Fully explain your ideas

To get an excellent score in the IELTS Task 2 writing section, one of the easiest and most effective tips is structuring your writing in the most solid format. A great argument essay structure may be divided to four paragraphs, in which comprises of four sentences (excluding the conclusion paragraph, which comprises of three sentences).

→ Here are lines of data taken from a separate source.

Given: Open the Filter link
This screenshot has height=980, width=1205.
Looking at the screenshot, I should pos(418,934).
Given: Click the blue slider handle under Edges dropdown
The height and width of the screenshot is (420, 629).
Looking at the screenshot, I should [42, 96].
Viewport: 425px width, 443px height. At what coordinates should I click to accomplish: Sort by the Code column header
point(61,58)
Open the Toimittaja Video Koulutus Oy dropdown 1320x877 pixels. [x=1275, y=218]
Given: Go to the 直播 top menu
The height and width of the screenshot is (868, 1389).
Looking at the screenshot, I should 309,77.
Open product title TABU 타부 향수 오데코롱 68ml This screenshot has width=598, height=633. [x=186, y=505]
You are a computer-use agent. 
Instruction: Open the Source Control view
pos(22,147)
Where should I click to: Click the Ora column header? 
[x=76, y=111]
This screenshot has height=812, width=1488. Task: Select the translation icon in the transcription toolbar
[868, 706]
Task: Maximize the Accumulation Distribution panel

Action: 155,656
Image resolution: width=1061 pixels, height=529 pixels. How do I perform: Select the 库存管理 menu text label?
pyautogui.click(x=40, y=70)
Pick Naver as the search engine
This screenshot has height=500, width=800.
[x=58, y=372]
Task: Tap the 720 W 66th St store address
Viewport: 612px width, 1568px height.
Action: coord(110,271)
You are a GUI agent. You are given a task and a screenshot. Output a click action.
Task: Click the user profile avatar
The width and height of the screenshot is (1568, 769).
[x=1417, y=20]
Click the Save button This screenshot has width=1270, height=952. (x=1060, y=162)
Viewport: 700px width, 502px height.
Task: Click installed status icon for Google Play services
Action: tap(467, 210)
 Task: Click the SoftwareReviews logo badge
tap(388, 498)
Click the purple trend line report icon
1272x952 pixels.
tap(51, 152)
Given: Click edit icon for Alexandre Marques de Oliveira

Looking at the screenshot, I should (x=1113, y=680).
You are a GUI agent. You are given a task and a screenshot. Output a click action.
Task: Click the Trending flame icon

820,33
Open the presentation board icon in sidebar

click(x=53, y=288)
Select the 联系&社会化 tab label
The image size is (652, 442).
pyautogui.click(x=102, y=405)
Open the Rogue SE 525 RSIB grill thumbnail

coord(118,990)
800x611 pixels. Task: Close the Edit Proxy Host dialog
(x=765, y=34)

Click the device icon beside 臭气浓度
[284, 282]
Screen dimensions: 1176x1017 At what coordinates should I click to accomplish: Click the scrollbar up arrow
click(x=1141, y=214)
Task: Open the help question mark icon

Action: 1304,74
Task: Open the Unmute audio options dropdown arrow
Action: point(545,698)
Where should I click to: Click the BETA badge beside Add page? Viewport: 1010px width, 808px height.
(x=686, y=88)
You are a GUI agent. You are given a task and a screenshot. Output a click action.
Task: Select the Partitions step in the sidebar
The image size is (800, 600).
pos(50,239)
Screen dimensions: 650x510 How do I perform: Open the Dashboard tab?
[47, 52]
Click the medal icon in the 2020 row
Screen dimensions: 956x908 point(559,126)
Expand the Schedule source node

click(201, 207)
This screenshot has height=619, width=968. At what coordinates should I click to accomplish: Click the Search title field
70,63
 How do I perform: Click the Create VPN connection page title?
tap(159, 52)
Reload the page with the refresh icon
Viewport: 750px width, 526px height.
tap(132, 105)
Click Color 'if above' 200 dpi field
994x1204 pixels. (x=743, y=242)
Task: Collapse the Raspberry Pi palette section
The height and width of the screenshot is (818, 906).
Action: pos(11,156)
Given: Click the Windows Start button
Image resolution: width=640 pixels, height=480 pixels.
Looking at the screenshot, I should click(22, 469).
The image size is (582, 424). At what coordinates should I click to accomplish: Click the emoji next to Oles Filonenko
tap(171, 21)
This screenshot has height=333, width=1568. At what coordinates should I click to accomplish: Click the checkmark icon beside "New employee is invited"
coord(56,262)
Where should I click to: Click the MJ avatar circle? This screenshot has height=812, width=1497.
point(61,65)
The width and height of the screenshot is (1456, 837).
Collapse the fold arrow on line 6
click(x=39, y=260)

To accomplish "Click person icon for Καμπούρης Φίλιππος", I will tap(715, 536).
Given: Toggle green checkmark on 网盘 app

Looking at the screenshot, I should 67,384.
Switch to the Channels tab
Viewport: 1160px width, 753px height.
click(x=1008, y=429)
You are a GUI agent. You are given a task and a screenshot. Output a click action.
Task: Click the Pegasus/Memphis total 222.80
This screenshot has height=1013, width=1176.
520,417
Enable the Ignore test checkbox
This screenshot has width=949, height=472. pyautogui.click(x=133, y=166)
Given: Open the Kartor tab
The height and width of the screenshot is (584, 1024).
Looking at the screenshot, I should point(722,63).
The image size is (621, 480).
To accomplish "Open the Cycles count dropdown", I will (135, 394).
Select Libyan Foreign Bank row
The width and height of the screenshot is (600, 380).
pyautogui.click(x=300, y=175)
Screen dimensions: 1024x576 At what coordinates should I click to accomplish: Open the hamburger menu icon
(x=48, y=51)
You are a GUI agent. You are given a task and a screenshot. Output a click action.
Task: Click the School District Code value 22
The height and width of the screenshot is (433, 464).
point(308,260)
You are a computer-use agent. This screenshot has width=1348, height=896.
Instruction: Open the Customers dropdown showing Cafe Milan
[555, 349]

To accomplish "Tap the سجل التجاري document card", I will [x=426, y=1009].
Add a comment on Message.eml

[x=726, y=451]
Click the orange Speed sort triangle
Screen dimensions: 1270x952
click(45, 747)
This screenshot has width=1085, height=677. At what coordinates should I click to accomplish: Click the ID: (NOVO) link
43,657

For we to consider an essay structure a great one, it should be looking like this:

  • Paragraph 1 - Introduction
    • Sentence 1 - Background statement
    • Sentence 2 - Detailed background statement
    • Sentence 3 - Thesis
    • Sentence 4 - Outline sentence
  • Paragraph 2 - First supporting paragraph
    • Sentence 1 - Topic sentence
    • Sentence 2 - Example
    • Sentence 3 - Discussion
    • Sentence 4 - Conclusion
  • Paragraph 3 - Second supporting paragraph
    • Sentence 1 - Topic sentence
    • Sentence 2 - Example
    • Sentence 3 - Discussion
    • Sentence 4 - Conclusion
  • Paragraph 4 - Conclusion
    • Sentence 1 - Summary
    • Sentence 2 - Restatement of thesis
    • Sentence 3 - Prediction or recommendation

Our recommended essay structure above comprises of fifteen (15) sentences, which will make your essay approximately 250 to 275 words.